Task goal: Transcribe the stretch of entries below from the line with "Task: Click the orange" through the line with "Task: Click the network search magnifier icon", exactly and with both ends included; leave out all other lines.

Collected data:
□ □ □ □

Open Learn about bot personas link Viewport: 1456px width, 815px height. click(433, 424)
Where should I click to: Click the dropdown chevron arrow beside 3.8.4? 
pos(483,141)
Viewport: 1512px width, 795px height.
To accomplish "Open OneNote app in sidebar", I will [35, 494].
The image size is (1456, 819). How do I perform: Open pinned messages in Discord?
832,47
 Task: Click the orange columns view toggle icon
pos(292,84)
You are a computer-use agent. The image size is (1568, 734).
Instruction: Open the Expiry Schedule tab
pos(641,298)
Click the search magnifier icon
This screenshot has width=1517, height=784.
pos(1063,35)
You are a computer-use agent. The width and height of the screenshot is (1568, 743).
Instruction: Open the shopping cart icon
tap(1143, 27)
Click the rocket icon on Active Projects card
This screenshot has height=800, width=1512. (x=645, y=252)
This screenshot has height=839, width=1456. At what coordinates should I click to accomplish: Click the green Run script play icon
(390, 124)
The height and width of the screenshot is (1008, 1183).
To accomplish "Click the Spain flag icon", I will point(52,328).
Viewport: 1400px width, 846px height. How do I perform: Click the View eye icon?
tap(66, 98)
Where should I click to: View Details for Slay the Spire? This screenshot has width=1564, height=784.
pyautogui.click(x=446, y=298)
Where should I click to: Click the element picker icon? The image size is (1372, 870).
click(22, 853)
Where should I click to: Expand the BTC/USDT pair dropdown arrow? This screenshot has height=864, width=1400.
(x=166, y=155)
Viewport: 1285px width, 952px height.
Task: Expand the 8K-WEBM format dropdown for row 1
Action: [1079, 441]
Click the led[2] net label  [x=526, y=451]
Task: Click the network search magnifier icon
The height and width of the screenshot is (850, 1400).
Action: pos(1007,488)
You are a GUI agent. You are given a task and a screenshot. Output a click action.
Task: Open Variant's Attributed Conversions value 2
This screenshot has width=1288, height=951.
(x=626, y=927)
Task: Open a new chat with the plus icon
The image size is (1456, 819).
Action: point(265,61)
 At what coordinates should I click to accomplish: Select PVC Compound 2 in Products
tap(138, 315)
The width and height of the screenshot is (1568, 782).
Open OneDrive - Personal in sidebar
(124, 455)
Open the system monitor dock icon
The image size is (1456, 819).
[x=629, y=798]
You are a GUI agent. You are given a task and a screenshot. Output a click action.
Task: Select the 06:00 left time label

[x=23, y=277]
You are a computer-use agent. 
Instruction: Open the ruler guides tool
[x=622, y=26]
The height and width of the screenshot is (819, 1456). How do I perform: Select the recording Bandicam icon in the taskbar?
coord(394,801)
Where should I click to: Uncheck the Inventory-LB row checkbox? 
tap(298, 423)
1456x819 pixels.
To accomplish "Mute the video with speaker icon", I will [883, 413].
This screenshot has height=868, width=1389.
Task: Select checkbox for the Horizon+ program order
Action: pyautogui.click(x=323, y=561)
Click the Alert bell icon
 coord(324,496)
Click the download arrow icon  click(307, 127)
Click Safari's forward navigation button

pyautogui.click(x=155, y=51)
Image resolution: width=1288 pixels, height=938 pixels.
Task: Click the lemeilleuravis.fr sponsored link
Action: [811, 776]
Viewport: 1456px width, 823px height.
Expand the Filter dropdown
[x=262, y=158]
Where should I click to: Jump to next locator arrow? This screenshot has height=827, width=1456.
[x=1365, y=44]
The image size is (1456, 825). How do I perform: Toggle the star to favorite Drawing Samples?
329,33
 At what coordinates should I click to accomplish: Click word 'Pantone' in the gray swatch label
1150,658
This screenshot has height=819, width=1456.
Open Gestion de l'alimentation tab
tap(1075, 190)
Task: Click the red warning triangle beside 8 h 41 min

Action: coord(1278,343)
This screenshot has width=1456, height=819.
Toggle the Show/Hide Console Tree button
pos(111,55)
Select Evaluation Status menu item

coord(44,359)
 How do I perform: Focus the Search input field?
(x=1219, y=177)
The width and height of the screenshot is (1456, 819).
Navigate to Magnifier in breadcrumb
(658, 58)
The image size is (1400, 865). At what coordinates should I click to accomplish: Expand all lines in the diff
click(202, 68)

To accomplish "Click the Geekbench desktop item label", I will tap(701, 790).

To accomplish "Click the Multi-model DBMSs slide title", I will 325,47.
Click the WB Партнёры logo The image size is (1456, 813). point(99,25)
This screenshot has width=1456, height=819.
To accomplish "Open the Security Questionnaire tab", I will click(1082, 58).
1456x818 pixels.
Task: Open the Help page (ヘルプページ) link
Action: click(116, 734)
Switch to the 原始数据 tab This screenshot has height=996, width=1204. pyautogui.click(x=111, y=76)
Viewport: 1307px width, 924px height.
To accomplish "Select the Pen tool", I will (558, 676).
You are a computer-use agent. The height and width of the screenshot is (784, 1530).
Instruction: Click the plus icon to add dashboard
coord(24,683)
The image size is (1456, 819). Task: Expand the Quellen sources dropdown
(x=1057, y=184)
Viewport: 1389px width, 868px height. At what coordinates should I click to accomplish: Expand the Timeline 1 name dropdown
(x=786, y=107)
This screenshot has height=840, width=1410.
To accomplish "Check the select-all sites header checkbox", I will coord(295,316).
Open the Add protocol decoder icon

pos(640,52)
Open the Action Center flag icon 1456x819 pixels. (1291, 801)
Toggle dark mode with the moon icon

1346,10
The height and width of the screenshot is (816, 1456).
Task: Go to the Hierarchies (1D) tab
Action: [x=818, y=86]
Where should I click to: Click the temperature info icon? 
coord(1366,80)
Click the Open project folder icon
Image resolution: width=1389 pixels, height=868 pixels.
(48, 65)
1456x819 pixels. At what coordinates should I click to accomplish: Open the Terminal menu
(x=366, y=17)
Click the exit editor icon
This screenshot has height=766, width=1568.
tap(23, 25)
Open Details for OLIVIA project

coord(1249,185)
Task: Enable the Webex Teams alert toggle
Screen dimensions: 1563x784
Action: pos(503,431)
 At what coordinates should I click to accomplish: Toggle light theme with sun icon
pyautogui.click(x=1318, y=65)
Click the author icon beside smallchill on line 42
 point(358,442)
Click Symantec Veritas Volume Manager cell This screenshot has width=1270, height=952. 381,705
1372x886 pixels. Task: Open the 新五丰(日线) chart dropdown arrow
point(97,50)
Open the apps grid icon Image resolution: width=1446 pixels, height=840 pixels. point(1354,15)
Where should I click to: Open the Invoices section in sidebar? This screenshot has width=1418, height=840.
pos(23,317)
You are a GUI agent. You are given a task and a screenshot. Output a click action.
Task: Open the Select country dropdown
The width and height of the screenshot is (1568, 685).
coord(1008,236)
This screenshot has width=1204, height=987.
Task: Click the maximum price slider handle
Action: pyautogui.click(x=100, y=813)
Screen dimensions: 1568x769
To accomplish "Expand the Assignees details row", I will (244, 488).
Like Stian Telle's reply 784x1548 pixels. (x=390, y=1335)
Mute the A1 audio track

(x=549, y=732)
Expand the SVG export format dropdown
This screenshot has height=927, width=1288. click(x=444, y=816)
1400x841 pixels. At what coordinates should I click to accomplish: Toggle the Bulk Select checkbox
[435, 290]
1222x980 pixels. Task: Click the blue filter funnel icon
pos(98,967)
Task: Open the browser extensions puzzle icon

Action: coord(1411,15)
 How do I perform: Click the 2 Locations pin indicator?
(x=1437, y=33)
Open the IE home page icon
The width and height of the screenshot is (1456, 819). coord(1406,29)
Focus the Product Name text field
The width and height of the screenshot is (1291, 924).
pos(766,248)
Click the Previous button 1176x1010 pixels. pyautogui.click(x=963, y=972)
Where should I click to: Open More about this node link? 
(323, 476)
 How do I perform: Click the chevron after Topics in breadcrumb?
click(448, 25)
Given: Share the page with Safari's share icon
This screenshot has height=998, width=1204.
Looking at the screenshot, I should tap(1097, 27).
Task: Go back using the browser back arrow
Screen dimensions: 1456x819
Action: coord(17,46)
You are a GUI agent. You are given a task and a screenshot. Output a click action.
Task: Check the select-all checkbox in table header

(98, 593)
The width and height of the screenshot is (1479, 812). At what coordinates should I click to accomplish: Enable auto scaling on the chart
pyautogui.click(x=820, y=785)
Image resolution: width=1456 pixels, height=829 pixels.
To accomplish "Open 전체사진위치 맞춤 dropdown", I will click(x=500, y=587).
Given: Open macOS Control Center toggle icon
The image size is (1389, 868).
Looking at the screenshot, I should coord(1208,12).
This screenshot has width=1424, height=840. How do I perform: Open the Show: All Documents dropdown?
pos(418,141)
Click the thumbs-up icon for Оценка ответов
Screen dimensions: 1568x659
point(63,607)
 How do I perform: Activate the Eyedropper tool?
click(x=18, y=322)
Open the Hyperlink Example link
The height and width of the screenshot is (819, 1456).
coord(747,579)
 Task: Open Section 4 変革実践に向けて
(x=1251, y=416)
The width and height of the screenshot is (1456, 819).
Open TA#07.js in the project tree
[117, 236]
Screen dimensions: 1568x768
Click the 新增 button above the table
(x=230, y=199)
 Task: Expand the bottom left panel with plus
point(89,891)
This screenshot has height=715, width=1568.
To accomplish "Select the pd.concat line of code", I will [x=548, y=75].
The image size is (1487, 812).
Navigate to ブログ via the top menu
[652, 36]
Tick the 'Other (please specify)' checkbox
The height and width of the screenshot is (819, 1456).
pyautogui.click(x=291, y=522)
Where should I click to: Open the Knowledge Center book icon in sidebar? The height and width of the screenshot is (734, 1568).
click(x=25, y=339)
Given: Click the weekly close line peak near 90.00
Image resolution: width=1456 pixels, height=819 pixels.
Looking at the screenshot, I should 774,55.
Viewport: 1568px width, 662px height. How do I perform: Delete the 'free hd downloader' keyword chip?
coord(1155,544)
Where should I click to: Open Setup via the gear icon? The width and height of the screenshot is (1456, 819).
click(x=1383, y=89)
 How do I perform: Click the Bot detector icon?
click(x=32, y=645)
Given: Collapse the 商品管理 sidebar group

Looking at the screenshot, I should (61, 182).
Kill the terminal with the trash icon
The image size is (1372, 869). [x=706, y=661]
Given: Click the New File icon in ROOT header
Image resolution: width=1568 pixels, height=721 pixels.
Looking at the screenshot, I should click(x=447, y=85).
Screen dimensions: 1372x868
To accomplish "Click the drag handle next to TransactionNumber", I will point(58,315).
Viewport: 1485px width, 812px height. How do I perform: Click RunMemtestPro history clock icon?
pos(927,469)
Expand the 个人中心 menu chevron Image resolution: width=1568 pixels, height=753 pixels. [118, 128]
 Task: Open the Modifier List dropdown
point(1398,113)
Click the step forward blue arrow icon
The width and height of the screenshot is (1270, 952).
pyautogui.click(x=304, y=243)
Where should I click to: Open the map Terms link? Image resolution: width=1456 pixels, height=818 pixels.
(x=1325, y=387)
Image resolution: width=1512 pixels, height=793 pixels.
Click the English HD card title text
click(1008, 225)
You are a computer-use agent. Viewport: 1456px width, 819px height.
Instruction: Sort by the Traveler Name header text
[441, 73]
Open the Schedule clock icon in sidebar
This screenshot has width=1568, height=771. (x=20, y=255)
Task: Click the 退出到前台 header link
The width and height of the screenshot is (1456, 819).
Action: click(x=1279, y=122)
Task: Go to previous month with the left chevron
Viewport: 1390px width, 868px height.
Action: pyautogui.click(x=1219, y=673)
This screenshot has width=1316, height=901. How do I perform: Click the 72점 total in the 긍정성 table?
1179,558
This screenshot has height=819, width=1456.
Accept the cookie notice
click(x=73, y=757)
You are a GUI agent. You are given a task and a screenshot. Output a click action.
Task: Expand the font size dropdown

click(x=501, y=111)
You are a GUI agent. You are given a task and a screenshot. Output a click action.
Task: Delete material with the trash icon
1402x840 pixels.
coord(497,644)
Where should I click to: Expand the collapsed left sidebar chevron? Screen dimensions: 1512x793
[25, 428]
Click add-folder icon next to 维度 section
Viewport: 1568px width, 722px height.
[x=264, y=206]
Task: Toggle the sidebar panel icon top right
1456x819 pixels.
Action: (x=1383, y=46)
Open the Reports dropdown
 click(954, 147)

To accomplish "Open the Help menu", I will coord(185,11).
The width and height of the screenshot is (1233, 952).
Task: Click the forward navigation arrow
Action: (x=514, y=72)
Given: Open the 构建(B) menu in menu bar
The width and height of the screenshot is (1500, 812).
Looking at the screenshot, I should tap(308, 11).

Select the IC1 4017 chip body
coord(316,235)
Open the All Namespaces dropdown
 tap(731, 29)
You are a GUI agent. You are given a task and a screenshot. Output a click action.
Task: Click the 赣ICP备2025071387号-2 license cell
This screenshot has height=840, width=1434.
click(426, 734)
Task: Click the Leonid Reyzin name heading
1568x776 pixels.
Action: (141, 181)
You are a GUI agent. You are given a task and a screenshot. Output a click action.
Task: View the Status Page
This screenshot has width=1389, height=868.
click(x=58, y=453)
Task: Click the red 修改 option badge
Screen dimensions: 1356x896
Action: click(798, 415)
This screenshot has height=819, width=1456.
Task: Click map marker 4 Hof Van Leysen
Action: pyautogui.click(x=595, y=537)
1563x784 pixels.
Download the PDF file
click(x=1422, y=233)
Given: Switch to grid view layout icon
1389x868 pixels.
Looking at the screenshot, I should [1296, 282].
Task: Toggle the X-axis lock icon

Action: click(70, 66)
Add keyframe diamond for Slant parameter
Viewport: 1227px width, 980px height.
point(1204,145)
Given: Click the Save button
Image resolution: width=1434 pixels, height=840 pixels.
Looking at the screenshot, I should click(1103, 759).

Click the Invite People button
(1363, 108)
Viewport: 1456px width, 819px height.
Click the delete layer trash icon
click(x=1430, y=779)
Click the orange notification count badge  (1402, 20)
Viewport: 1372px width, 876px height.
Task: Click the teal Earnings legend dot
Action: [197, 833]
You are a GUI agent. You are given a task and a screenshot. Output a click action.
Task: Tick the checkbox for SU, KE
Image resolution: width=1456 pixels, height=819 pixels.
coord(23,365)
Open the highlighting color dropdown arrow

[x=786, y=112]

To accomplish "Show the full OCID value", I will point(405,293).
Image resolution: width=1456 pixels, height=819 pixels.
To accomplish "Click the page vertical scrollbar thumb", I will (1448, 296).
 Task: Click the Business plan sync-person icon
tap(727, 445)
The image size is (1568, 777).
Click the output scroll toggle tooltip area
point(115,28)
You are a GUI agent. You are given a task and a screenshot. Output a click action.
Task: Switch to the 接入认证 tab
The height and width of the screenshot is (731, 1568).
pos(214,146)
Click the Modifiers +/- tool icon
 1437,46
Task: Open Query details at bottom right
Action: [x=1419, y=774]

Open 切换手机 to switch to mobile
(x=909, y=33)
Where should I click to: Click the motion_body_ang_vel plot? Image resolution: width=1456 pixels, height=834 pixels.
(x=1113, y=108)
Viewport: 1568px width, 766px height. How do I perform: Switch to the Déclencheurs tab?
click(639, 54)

□ □ □ □

Answer:
 Task: Click the orange columns view toggle icon
pos(292,84)
You are a computer-use agent. The image size is (1568, 734).
Instruction: Open the Expiry Schedule tab
pos(641,298)
Click the search magnifier icon
This screenshot has width=1517, height=784.
pos(1063,35)
You are a computer-use agent. The width and height of the screenshot is (1568, 743).
Instruction: Open the shopping cart icon
tap(1143, 27)
Click the rocket icon on Active Projects card
This screenshot has height=800, width=1512. (x=645, y=252)
This screenshot has height=839, width=1456. At what coordinates should I click to accomplish: Click the green Run script play icon
(390, 124)
The height and width of the screenshot is (1008, 1183).
To accomplish "Click the Spain flag icon", I will point(52,328).
Viewport: 1400px width, 846px height. How do I perform: Click the View eye icon?
tap(66, 98)
Where should I click to: View Details for Slay the Spire? This screenshot has width=1564, height=784.
pyautogui.click(x=446, y=298)
Where should I click to: Click the element picker icon? The image size is (1372, 870).
click(22, 853)
Where should I click to: Expand the BTC/USDT pair dropdown arrow? This screenshot has height=864, width=1400.
(x=166, y=155)
Viewport: 1285px width, 952px height.
Task: Expand the 8K-WEBM format dropdown for row 1
Action: [1079, 441]
Click the led[2] net label  [x=526, y=451]
Task: Click the network search magnifier icon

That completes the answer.